Jennifer L. Lawless y Richard L. Fox son dos politólogos estadounidenses que llevan más de 15 años estudiando la brecha de la ambición. Así llaman a ese abismo que nos separa de la igualdad en los números de candidatos y candidatas que se presentan a cargos de elección popular. Cada vez que hay elecciones en Estados Unidos, Lawless aparece en televisión explicando este concepto. La profesora de American University –quien por cierto alguna vez también fue candidata al Congreso– ha organizado buena parte de su producción intelectual en torno a la pregunta, ¿por qué las mujeres no postulan más? Es una pregunta tan o incluso más necesaria que la de la pertinencia de las cuotas de género. Una vez leí que para que una mujer se decida a postular a un cargo de elección popular hace falta que más de siete personas en su círculo íntimo la animen a lanzarse.
Hace una década, Lawless y Fox encuestaron o entrevistaron a 900 hombres y 900 mujeres que eran ‘elegibles’ para puestos de elección popular a escala local: líderes de negocios, abogados prominentes, activistas políticos. Encontraron, entre otras cosas, que las mujeres tenían menos probabilidades de que un partido las reclutara como candidatas, que estas son menos propensas que los hombres a creer que tienen méritos suficientes para postular, que también tenían menos libertad para conciliar las obligaciones laborales y familiares que requiere una carrera política y, de paso, menos probabilidades de soportar las exigencias de una campaña política. También hallaron que ellas perciben con más frecuencia que la cancha de la política está inclinada en favor de los hombres. Después de tal seguidilla de obstáculos incluso antes de empezar, ¿queda energía y optimismo para hacerlo?

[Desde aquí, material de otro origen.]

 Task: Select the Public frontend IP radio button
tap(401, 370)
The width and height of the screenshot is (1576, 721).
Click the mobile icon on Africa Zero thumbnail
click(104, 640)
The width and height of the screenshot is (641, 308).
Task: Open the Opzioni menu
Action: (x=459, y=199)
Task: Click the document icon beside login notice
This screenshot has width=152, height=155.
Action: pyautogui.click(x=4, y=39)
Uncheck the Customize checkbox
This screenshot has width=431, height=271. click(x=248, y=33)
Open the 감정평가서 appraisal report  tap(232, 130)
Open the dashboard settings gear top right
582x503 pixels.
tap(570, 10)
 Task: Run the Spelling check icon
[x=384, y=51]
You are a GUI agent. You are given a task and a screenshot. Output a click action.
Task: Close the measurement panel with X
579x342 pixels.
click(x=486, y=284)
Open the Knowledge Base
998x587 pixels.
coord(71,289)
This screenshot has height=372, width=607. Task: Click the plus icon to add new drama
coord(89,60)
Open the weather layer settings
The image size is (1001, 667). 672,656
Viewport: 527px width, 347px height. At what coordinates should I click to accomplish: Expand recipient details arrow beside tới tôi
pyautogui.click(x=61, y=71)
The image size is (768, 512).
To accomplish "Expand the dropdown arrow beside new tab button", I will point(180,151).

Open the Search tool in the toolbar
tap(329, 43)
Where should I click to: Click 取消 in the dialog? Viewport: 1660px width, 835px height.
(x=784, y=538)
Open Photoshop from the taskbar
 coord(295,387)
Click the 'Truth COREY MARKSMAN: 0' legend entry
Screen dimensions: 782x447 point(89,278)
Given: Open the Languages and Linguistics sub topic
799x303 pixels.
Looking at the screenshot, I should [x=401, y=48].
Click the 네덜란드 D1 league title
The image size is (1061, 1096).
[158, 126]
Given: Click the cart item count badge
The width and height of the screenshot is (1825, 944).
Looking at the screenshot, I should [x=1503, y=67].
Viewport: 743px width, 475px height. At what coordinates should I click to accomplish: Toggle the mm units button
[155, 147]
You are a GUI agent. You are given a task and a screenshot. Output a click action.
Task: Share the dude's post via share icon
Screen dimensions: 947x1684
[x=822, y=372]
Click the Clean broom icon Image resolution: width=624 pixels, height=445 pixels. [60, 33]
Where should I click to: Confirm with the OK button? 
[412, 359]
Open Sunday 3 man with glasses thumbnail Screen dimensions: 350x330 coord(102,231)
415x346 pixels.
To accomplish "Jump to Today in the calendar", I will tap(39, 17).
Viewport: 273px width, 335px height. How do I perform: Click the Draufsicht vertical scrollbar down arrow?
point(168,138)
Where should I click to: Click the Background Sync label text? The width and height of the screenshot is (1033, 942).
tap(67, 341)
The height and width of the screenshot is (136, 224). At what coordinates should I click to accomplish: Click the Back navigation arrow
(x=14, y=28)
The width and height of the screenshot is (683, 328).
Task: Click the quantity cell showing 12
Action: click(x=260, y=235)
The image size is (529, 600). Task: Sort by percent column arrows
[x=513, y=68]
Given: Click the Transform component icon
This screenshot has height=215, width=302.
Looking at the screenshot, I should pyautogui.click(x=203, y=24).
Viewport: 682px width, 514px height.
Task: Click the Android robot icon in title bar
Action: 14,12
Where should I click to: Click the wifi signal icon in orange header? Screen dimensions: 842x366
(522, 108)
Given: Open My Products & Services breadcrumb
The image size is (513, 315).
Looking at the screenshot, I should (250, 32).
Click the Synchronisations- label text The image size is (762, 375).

El año pasado la consultora Boston Consulting Group (BCG) publicó un estudio que incluía a más de 200.000 ejecutivos en 193 países. Querían, entre otras cosas, desmentir la idea de que en las empresas los varones suelen ser más ambiciosos al momento de liderar y que ellos buscan más activamente las oportunidades para crecer en el trabajo. Los autores encontraron que si bien los empleados más junior tienen ambiciones y objetivos similares, la cultura de la empresa así como la edad de las personas –el momento en que tienen que tomar otras responsabilidades familiares– juegan en contra de las mujeres: “la ambición no es un atributo fijo pero se alimenta –o daña– a través de las interacciones diarias, conversaciones y oportunidades que las mujeres se encuentran a lo largo del tiempo”. Entre las recomendaciones de BCG para mitigar estos efectos estaban flexibilizar el trabajo; diversificar al equipo de liderazgo no solo en proporción sino en los roles que hombres y mujeres desempeñan; modificar el contexto informal (el modo de interactuar fuera del trabajo) e involucrar a todo el mundo en el seguimiento a los avances en la paridad.
Lo que a veces etiquetamos como ‘ambición’ es una mezcla a partes desiguales de querer y poder. Un cálculo que resulta no solo del anhelo y aspiraciones personales sino también de la percepción de que perseguir el objetivo no será una tarea estéril.